• Source excerpt
Two or more quantities on same scatter plot seaborn
I am trying to do a scatter plot for the following data with all columns in one plot.
Actually I imported this data from csv file and saved in a dataframe df_inv
and then I saved it in variable tips
tips = df_inv
sns.scatterplot(data=tips, x=df_inv.index, y = "a")
plt.show()
I want to add columns b, c, and d on the same plot but I am unable to find the right code. I have tried y = ["a", "b", "c", "d", "e"]
but it didn't worked. I want my result in the following format ideally not all circles but some x, *, and other shapes.
please help me achieving the target.
Another solution, if you don't want to reshape the dataframe, will be calling sns.scatterplot several times, each time with a different column you'd like to plot in the y parameter. Then, each column will be plotted on the same axes the first call will generate. You can create lists of colors and markers to be used at each call, and also manually create a legend. Here is the example code, using all columns in the df_inv dataframe (with some randomly generated data).

• Listed entries
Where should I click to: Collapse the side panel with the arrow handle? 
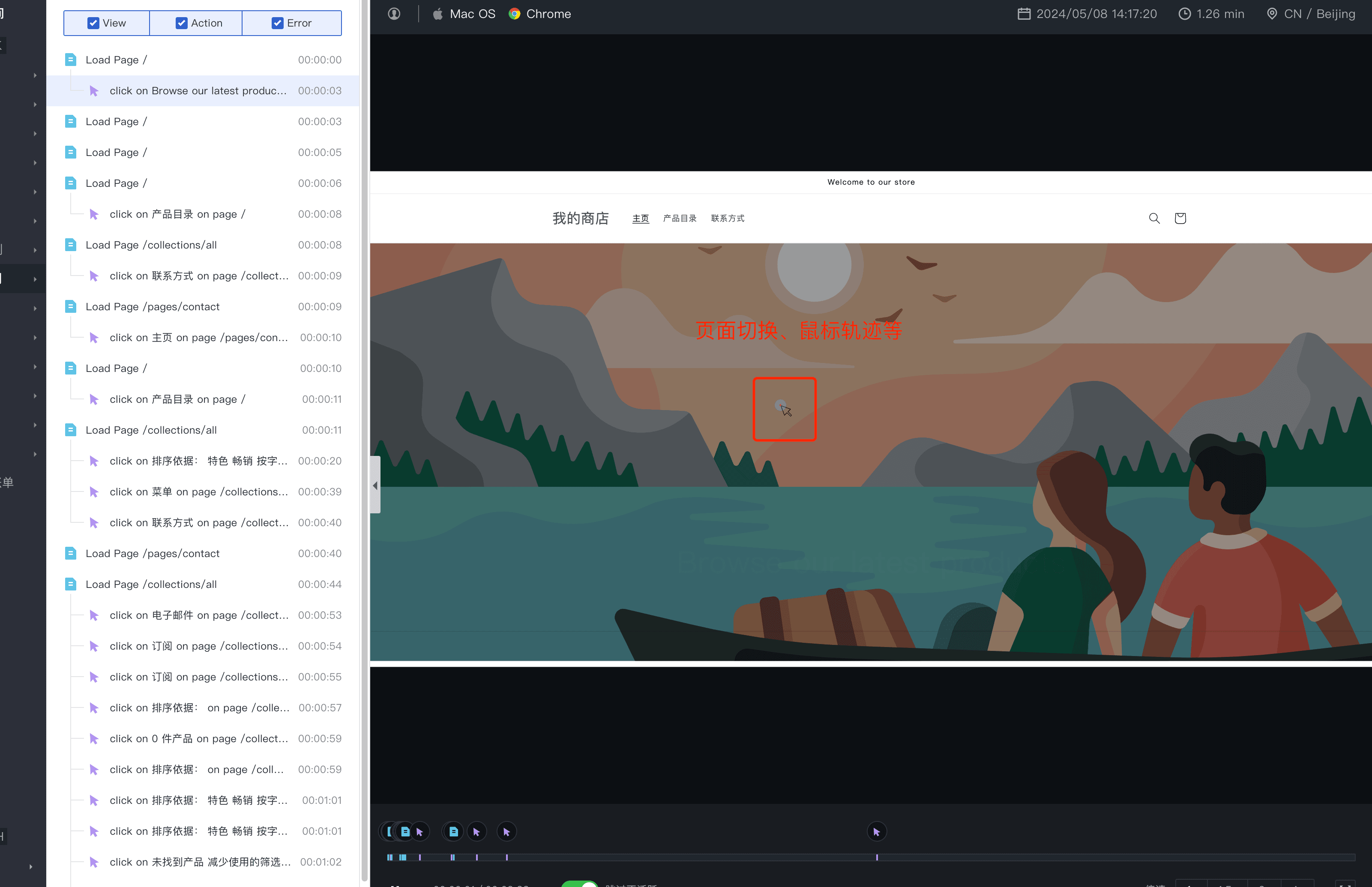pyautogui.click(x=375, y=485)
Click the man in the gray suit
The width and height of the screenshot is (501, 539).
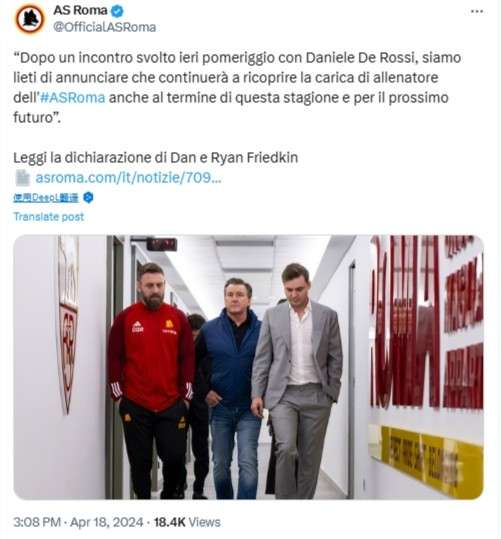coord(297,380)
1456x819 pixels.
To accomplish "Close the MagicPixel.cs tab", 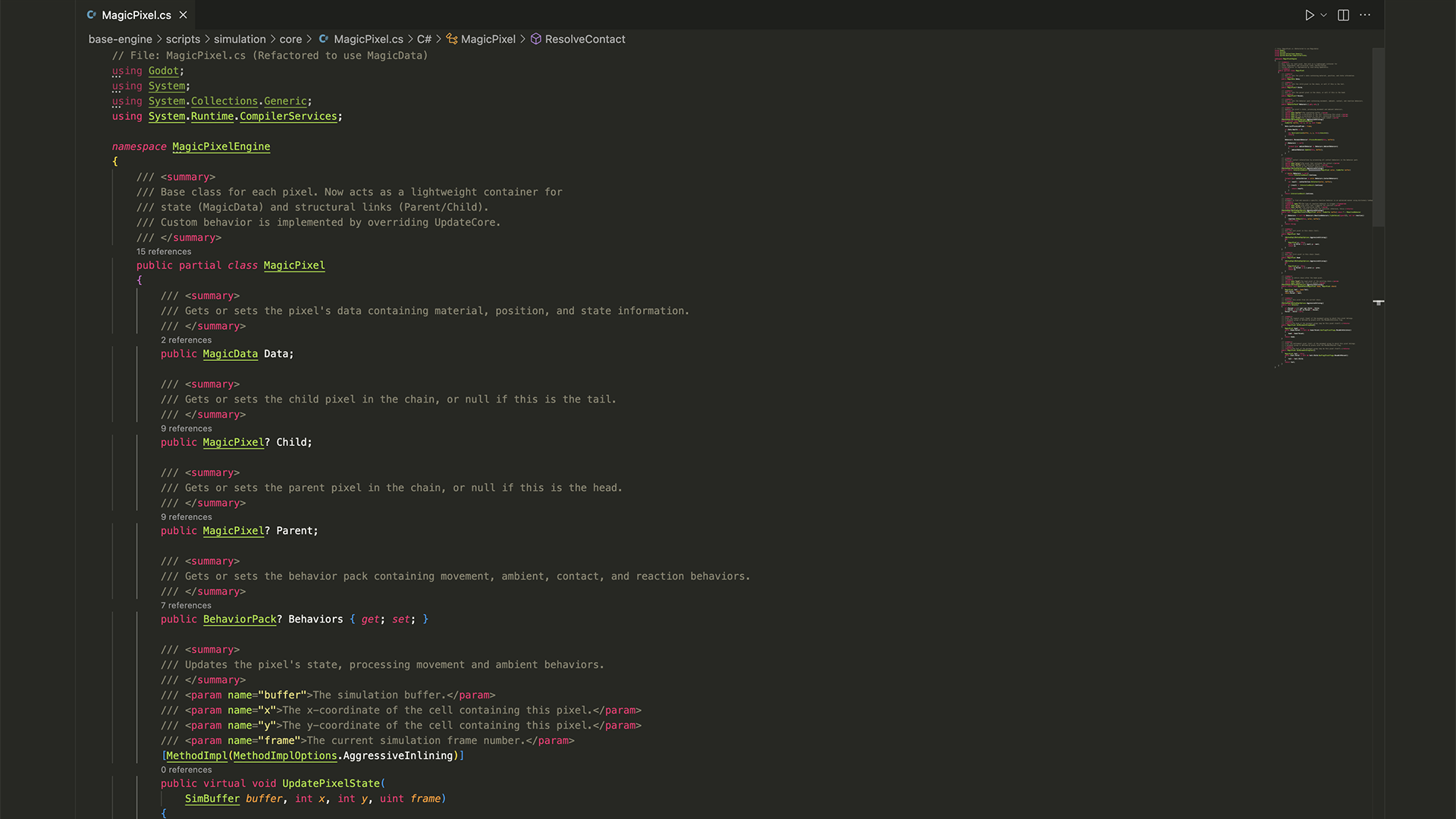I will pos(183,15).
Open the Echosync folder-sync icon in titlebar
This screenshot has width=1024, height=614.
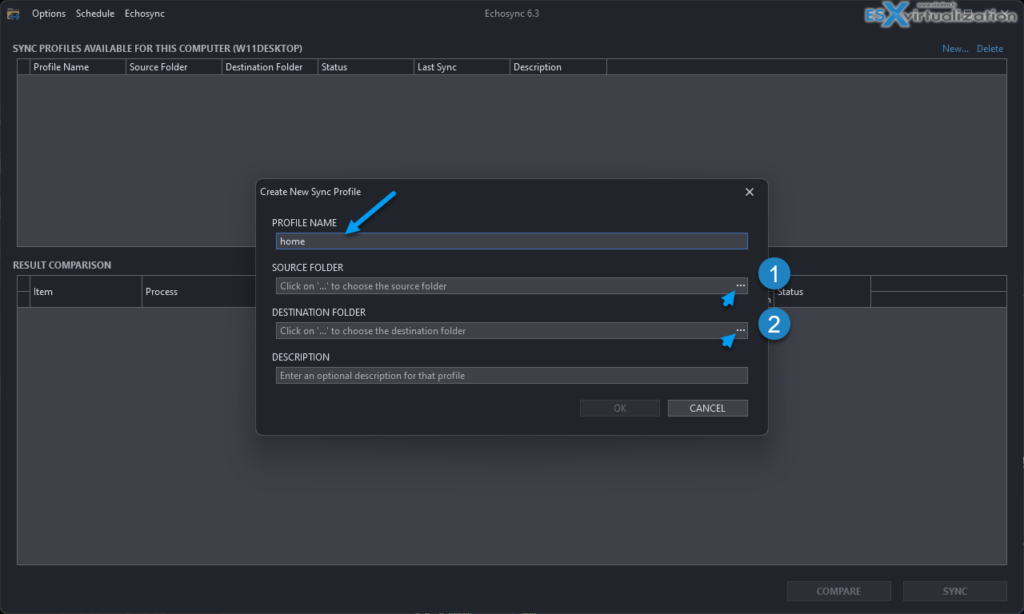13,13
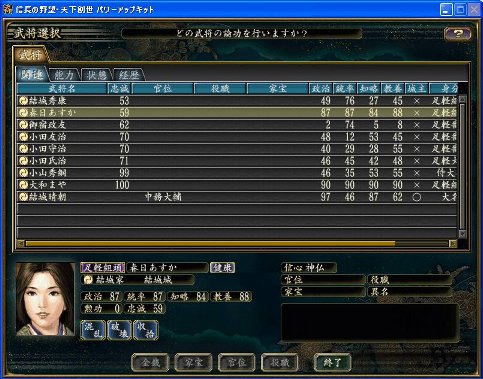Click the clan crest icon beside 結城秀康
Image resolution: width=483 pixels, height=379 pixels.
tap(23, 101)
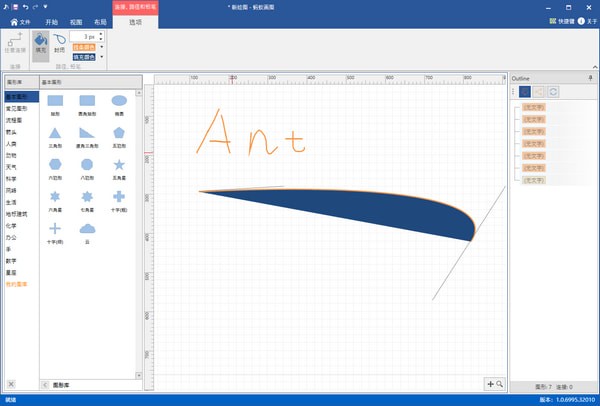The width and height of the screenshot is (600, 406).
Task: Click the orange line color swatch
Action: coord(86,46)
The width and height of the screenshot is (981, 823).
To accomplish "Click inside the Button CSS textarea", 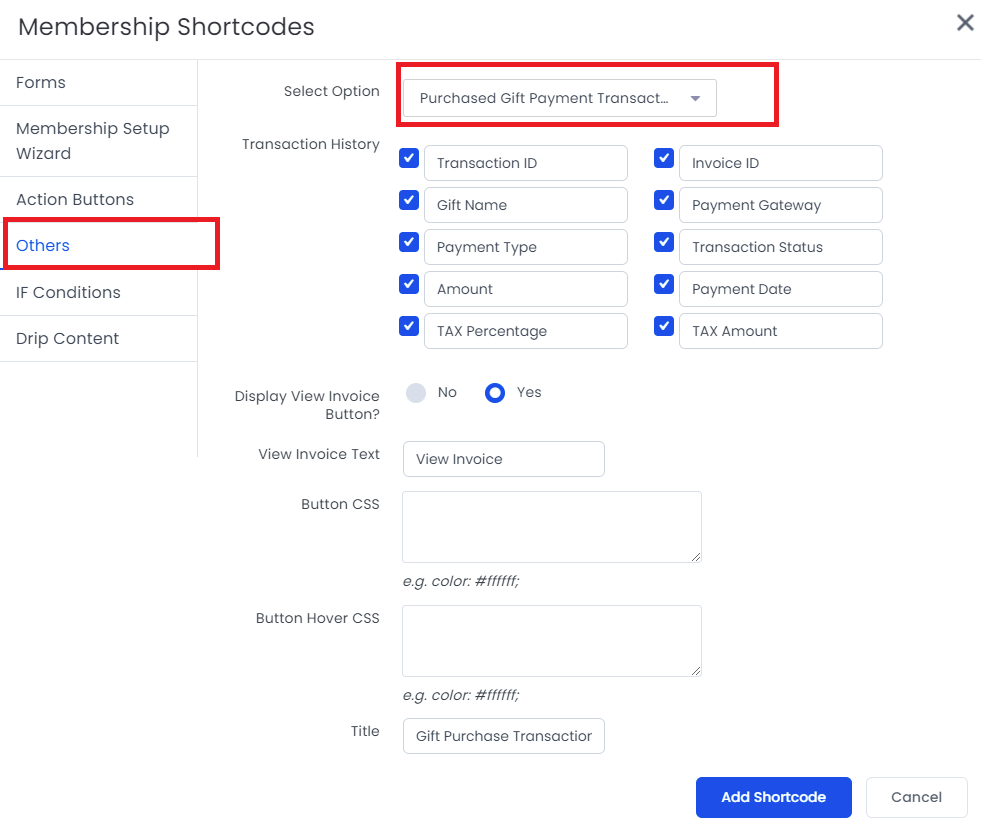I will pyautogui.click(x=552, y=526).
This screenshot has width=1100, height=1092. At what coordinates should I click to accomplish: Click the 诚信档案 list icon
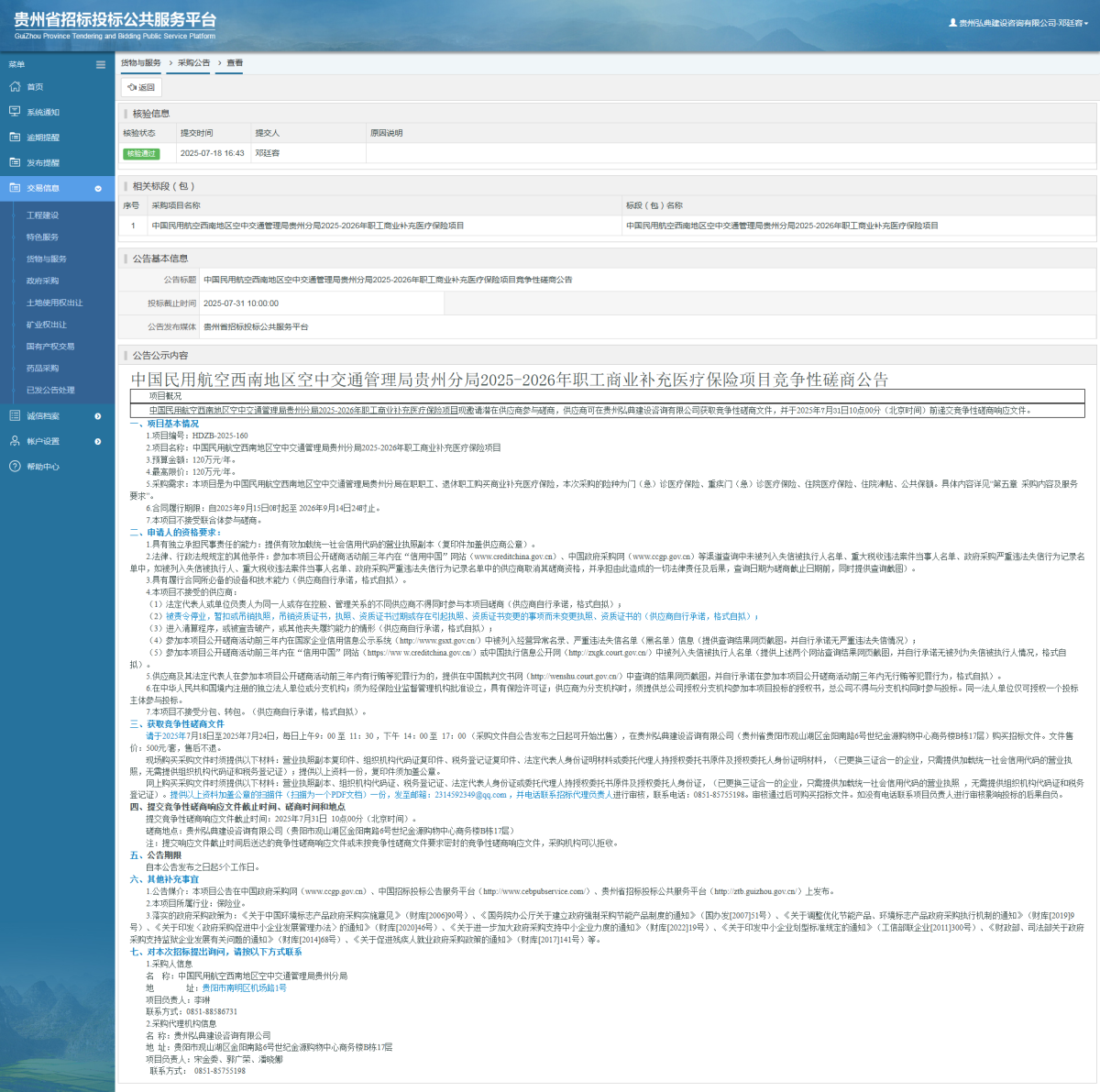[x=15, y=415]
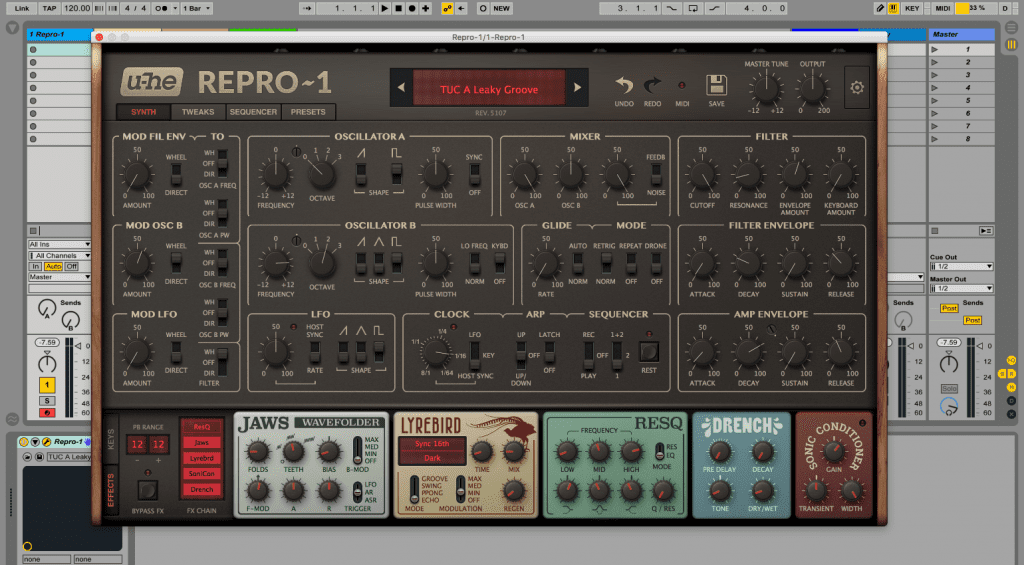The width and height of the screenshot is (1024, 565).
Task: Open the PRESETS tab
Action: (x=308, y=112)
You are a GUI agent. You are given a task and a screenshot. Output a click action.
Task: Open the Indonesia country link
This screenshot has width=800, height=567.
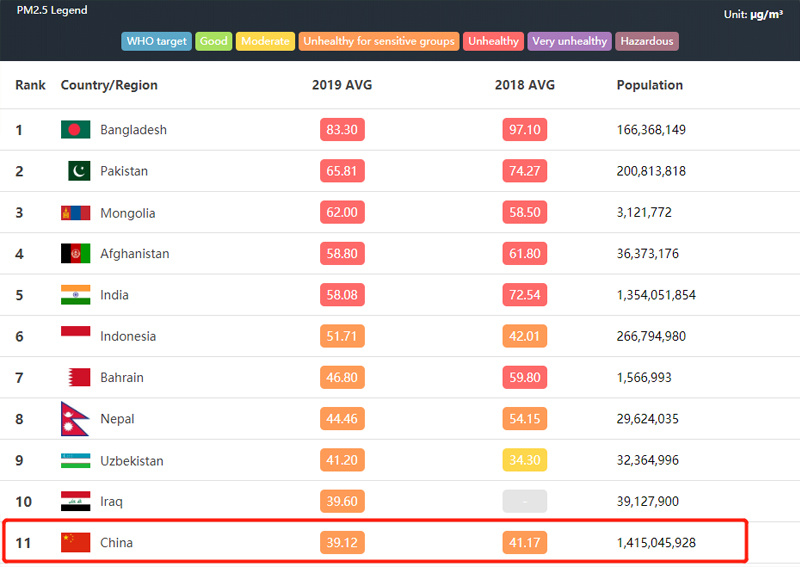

• What is asked
• 1. Quote the seaborn scatter plot thread word for word, in full.
• 2. Put the rows above into a numbered list, from the line containing "This screenshot has width=1100, height=1092." through the end of the rows. Leave out blank lines and pictures.

• Answer set
• 1.
Two or more quantities on same scatter plot seaborn
I am trying to do a scatter plot for the following data with all columns in one plot.
Actually I imported this data from csv file and saved in a dataframe df_inv
and then I saved it in variable tips
tips = df_inv
sns.scatterplot(data=tips, x=df_inv.index, y = "a")
plt.show()
I want to add columns b, c, and d on the same plot but I am unable to find the right code. I have tried y = ["a", "b", "c", "d", "e"]
but it didn't worked. I want my result in the following format ideally not all circles but some x, *, and other shapes.
please help me achieving the target.
Another solution, if you don't want to reshape the dataframe, will be calling sns.scatterplot several times, each time with a different column you'd like to plot in the y parameter. Then, each column will be plotted on the same axes the first call will generate. You can create lists of colors and markers to be used at each call, and also manually create a legend. Here is the example code, using all columns in the df_inv dataframe (with some randomly generated data).

• 2.
1. This screenshot has width=1100, height=1092. At what coordinates should I click to accomplish: Click the 诚信档案 list icon
2. [x=15, y=415]
3. The width and height of the screenshot is (1024, 565).
4. Task: Open the PRESETS tab
5. Action: (x=308, y=112)
6. You are a GUI agent. You are given a task and a screenshot. Output a click action.
7. Task: Open the Indonesia country link
8. This screenshot has width=800, height=567.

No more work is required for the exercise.